- [Dataset records]:
*-*-*

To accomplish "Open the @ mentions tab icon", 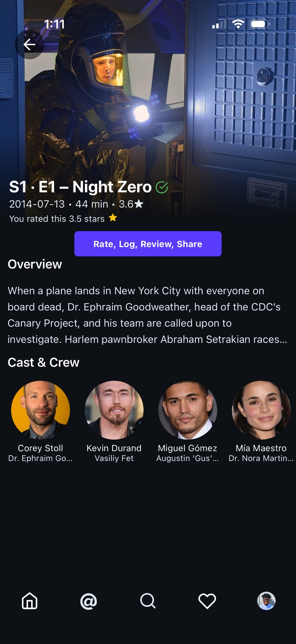I will coord(89,601).
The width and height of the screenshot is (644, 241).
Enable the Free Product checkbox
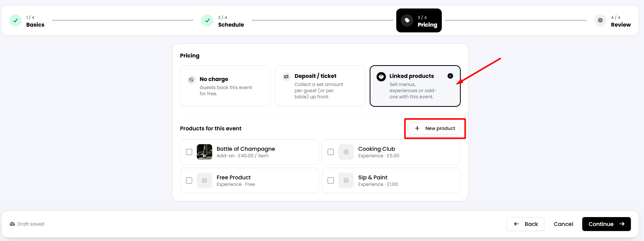pyautogui.click(x=189, y=180)
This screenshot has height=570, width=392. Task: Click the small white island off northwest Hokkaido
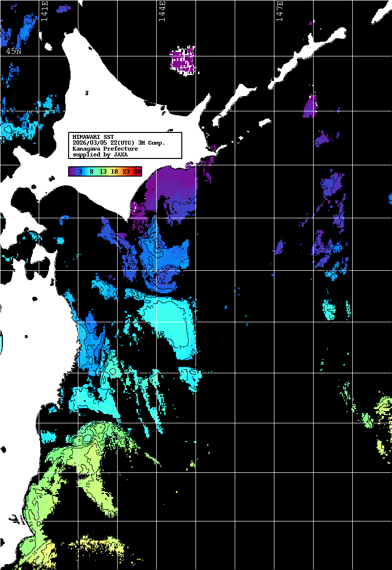[x=87, y=93]
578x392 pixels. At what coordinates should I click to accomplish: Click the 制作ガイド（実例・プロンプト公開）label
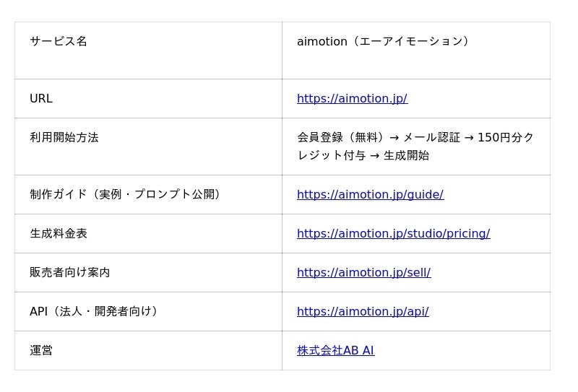click(x=125, y=194)
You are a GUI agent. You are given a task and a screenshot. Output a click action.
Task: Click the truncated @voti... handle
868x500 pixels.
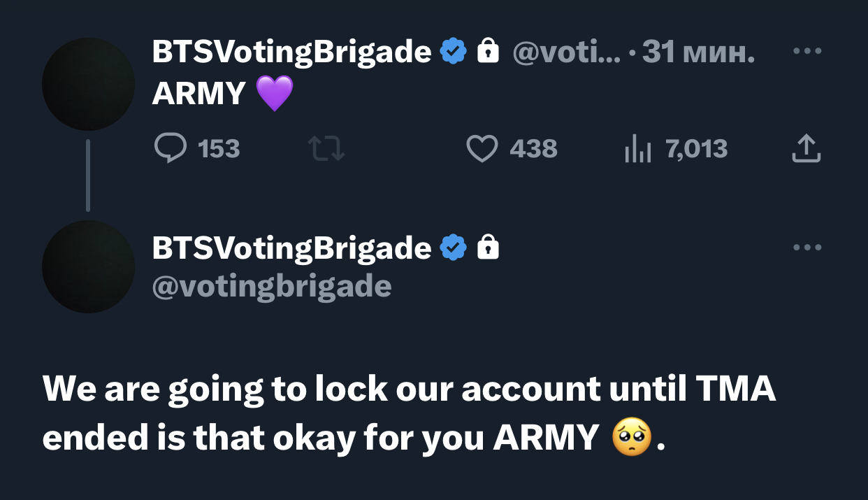pos(566,52)
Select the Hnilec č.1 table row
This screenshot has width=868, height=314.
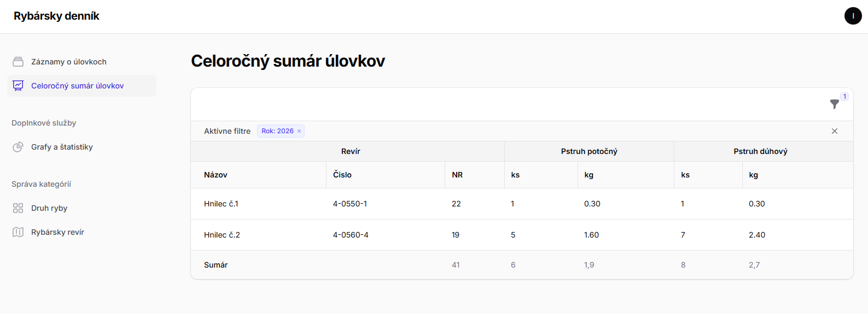[522, 204]
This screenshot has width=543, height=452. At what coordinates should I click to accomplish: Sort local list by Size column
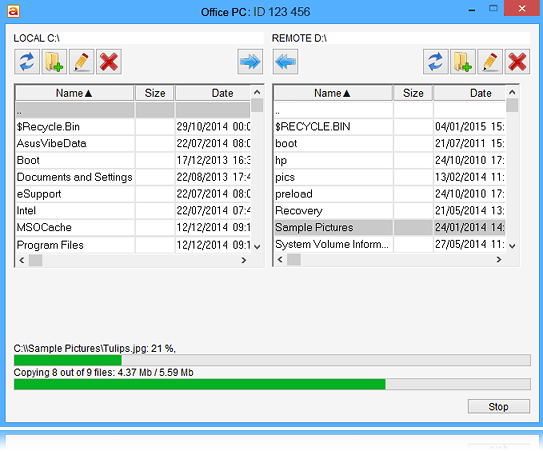[x=154, y=93]
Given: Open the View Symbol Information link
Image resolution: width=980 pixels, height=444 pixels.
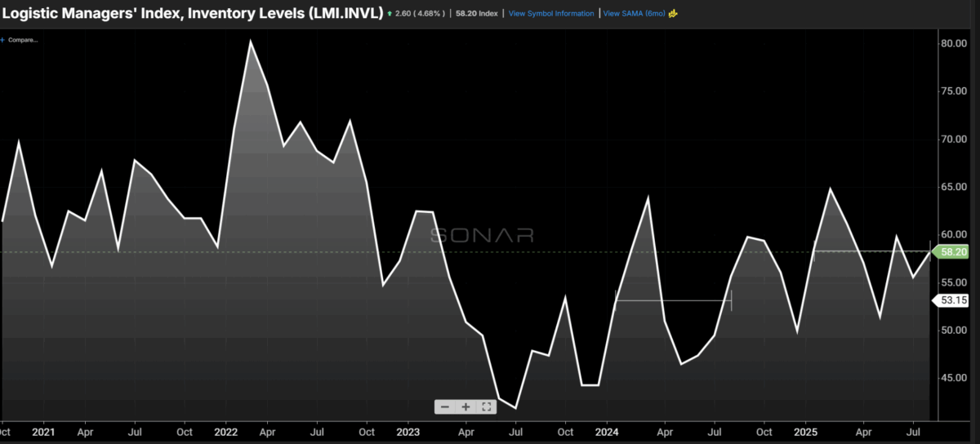Looking at the screenshot, I should (551, 14).
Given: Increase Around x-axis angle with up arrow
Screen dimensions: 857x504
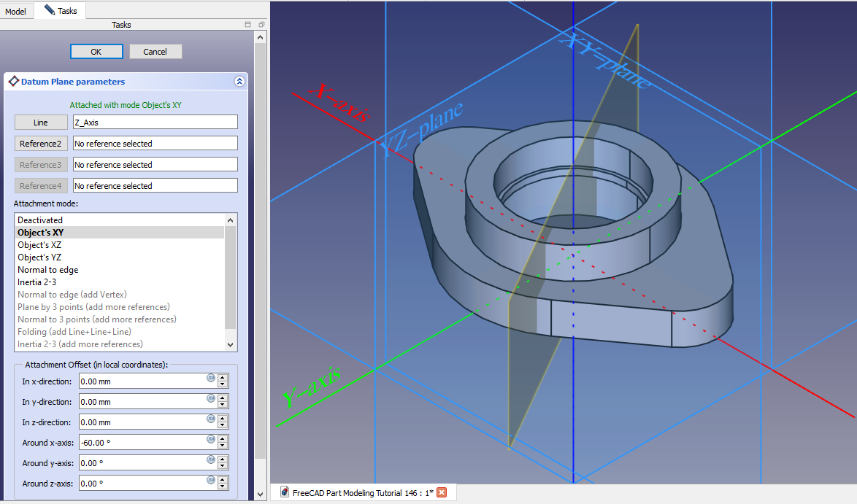Looking at the screenshot, I should pos(223,439).
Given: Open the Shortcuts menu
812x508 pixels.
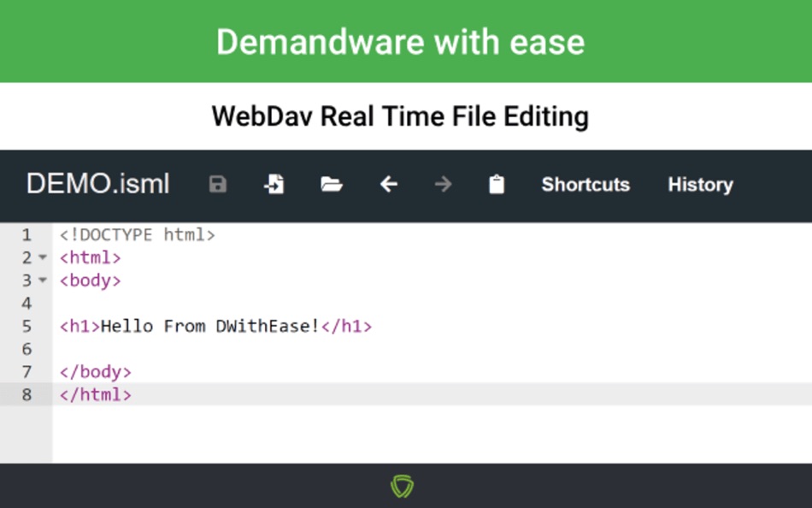Looking at the screenshot, I should 585,185.
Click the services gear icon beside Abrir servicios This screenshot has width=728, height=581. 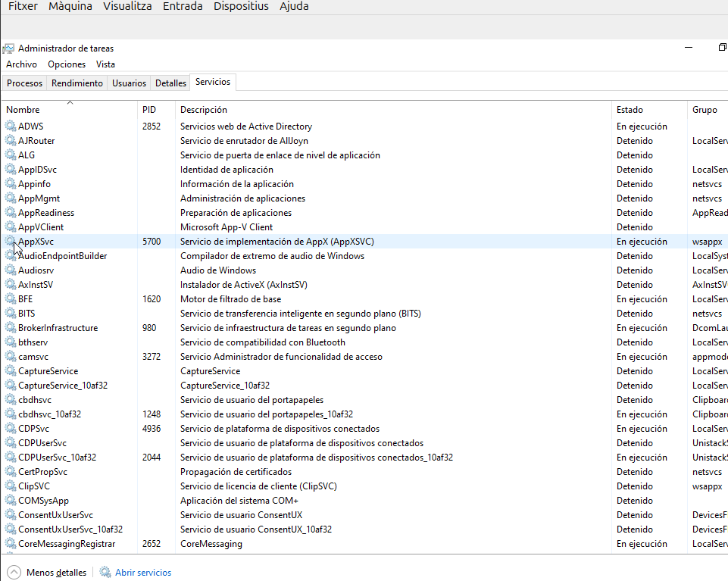coord(105,573)
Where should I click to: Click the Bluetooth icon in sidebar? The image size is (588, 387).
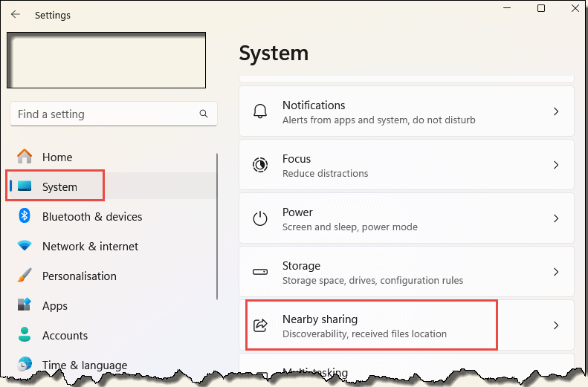click(25, 216)
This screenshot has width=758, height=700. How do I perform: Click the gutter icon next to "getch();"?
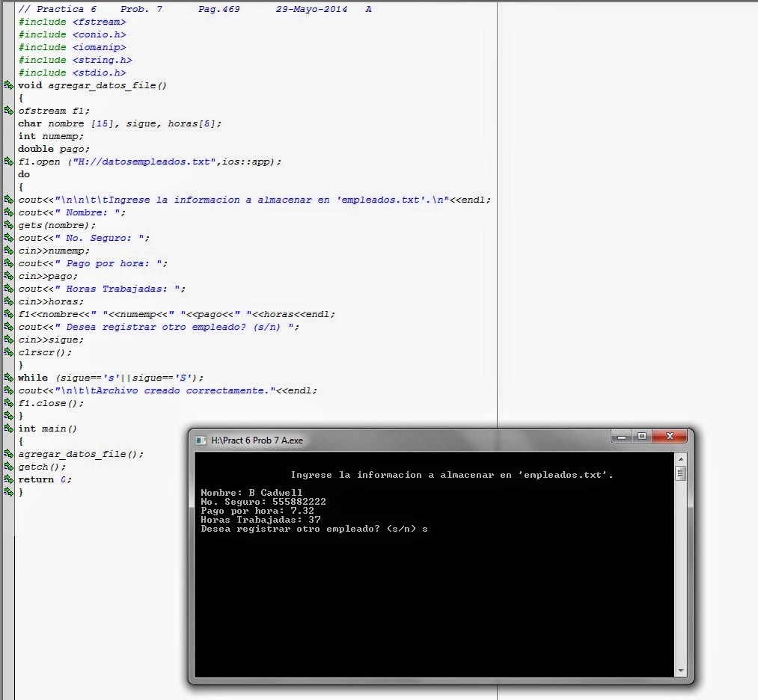coord(7,467)
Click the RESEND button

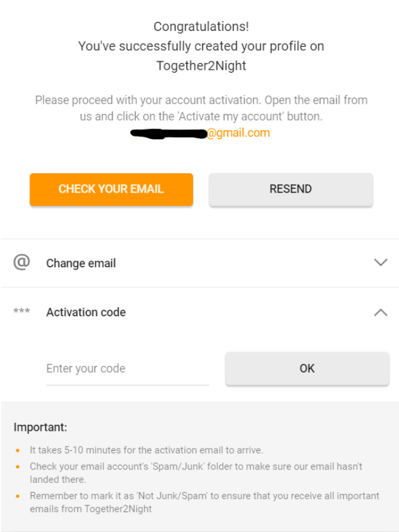point(291,189)
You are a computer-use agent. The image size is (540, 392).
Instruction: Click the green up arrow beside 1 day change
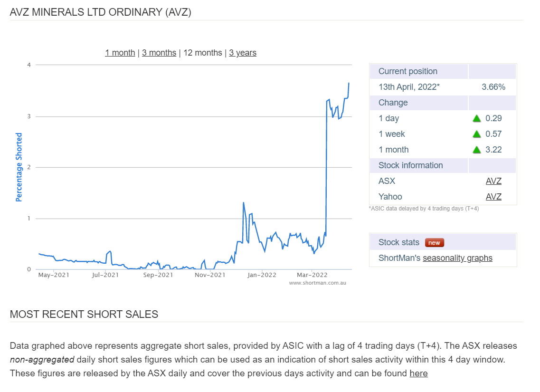pyautogui.click(x=477, y=118)
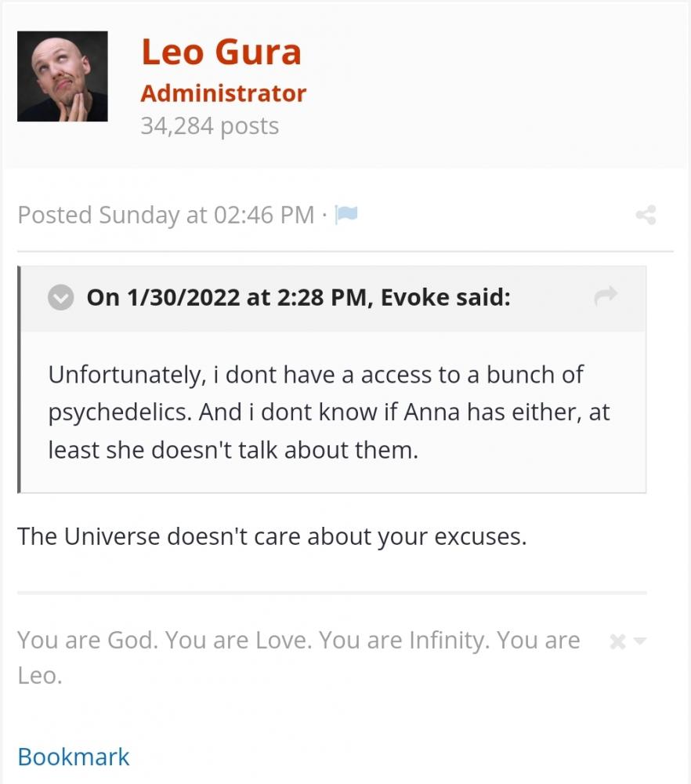Click the quoted date 1/30/2022
Viewport: 691px width, 784px height.
tap(184, 297)
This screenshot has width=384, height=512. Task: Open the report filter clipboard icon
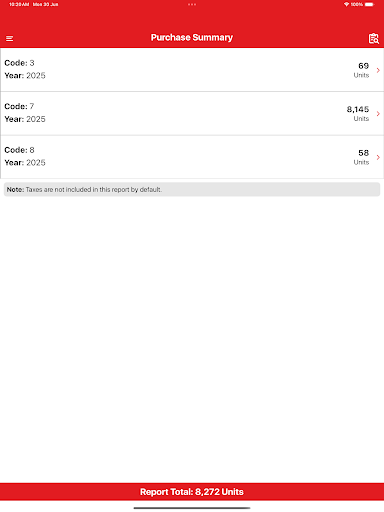(374, 39)
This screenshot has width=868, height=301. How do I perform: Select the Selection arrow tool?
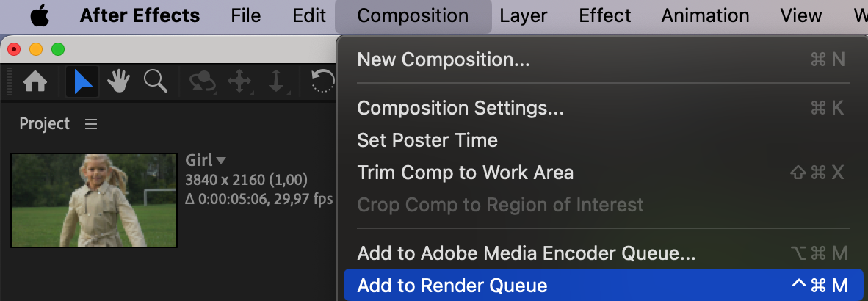pyautogui.click(x=82, y=82)
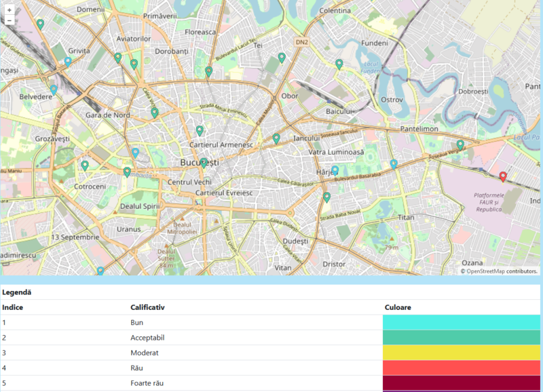Screen dimensions: 543x392
Task: Select the blue marker near Belvedere
Action: 54,89
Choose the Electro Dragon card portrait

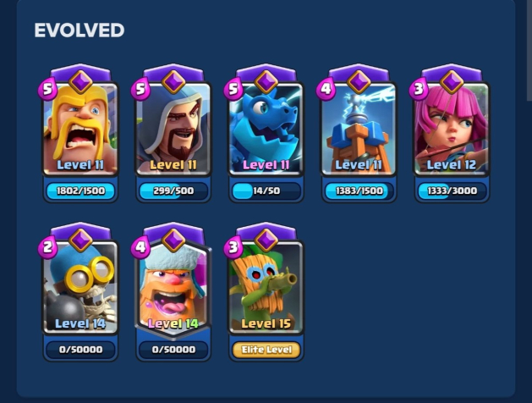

*-*-*

- [What is required]: Could you copy every line in the records that holds "agent"?

- [Your response]:
You are a GUI agent. You are given a task and a screenshot. Output a click action.
You are a computer-use agent. The image size is (540, 392).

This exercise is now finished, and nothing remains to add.